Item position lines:
## START

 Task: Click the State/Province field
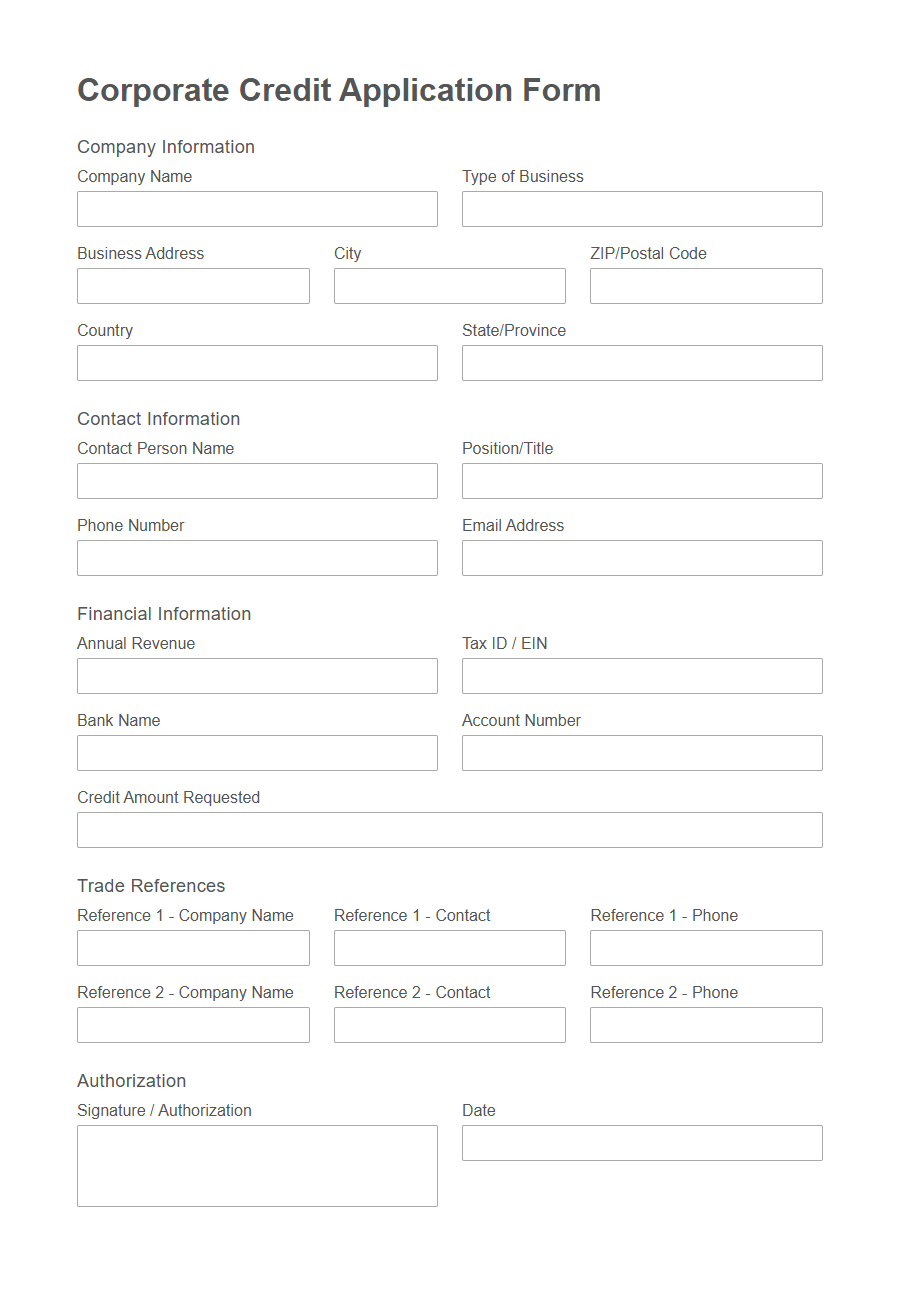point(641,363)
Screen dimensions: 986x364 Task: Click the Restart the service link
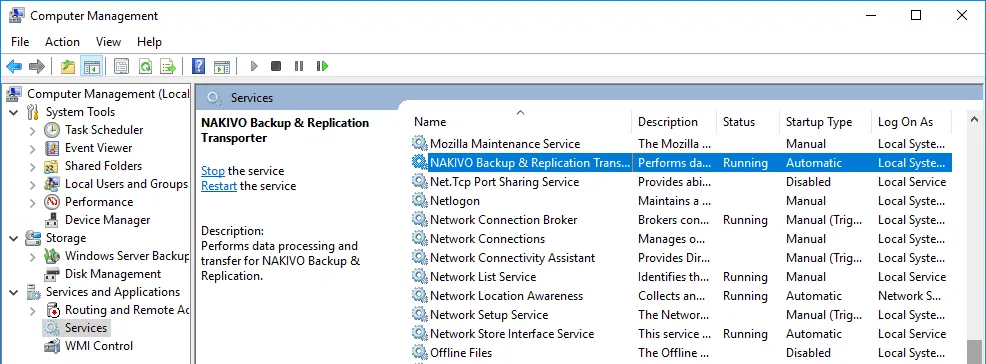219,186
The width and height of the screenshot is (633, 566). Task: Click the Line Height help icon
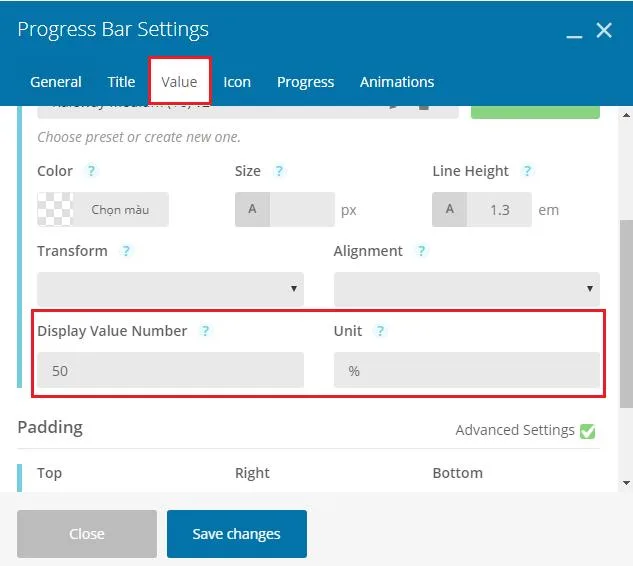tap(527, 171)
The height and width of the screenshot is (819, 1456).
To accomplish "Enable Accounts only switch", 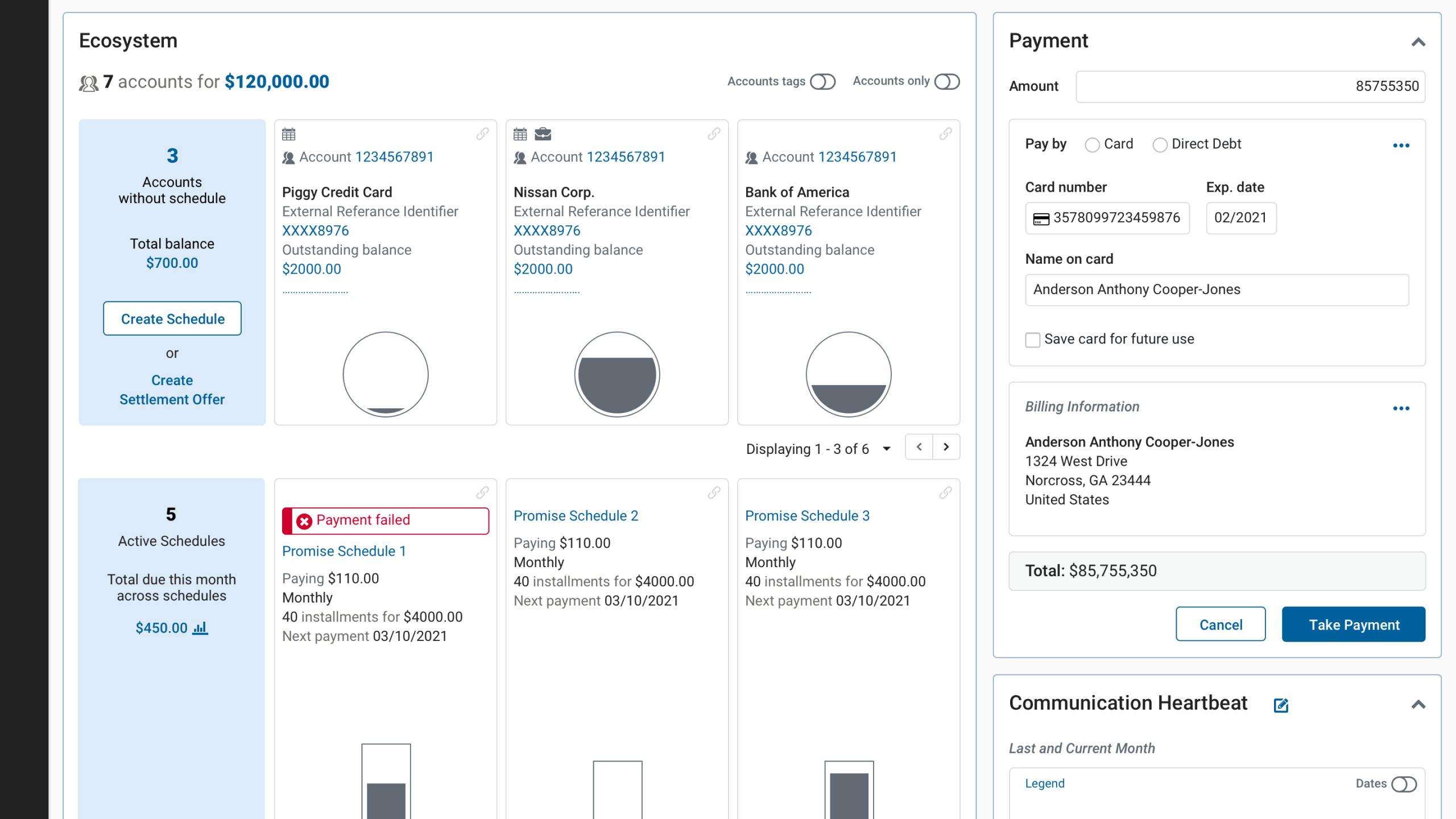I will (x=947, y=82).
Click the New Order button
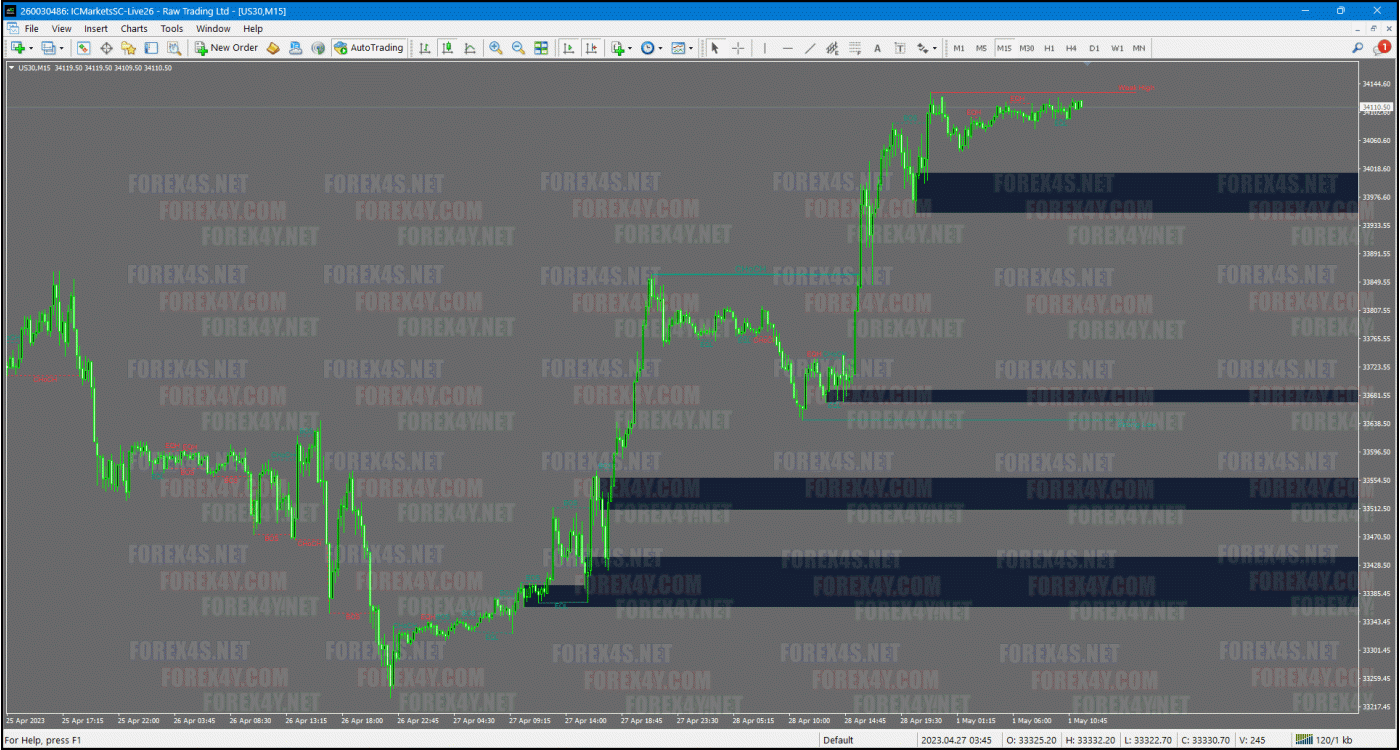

## END

EXERCISE BRIEF ->
Rewrite the lines above, starting at the first line and ending at the line that contains "tap(527, 171)", with "Click" replaced by "Select" and all else unchanged. Leave the pictures out of the answer.

WRITTEN SOLUTION ->
 Task: Select the State/Province field
point(641,363)
Screen dimensions: 986x364 Task: Select the Restart the service link
219,186
The width and height of the screenshot is (633, 566). Task: Select the Line Height help icon
tap(527, 171)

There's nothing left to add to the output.